Thursday, April 29, 2010

I'ma go all infographic on you!

OK, so I've written about PowerPoint before (check here and here, for examples), essentially about the possibility that it represents a necessary communications evil. It's ubiquitous; there ain't no escaping it.

Then, one day, my tiny little world-view got all blowed apart (in a great way) by Edward Tufte, which I kind of wrote about here. The Tufte symposium I attended was pretty great on a variety of levels, and one of the many fascinating anecdotes he shared with the attendees was about the U.S. Military's use of PowerPoint.

Basically, he said that they over use it and - perhaps more significantly - depend on it to somehow simultaneously dumb-down and over-produce the presentation of complex data. If you're interested, you can buy a Tufte essay on it here. Tufte also has plenty of posts about PPT on his quasi-blog, including one about Microsoft's CEO hating PPT and an essay excerpt which takes the stance that bad PPT presentations are not merely the fault of the presenter.

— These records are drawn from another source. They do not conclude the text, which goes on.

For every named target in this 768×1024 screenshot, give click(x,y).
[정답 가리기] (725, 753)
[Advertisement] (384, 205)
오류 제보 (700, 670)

Anywho, I was really interested to see a post on Gizmodo yesterday about the military's dumb use of PPT. Gizmodo's post points to a New York Times article, which is where the ridiculous graphic above comes from, that provides a more in-depth look at why PPT just isn't appropriate for any some data. Interesting food for thought (with which most business people will probably disagree).

Back from the dead?

[Blink, blink] Is that sunlight? Ow, it stings. Maybe I should just go back into my office and grade some more. No! I have to be brave. I have to go out and engage the world again. I have to. I have to! Plus, it's the end of the semester, so grading is just about done. Take that, My Job! Back into the Waking World I go!

Yes, it's the end of the semester, and while I absolutely love teaching, I have to admit - and I think many (most? all?) of my colleagues out there would agree - that the tedium of grading can be a monster burden. At the very least, it can eat up a LOT of time, which gets us to the point: I haven't been posting much here this semester. I think maybe I assigned too many papers or something. gonna have to go back and review those syllabi...

However, I'm teaching Professional Writing technologies again next semester - with a complete overhaul, btw, focusing on hands-on rhetorical theory application to create rhetoric projects. Think cool software/hardware: Photoshop and GIMP, HTML and CSS coding using DreamWeaver and KompoZer, social media, etc. The point is that I haven't been contributing much useful information to this blog this semester, but that's changes starting now. Well, a minute ago. Whatever; you know what I mean.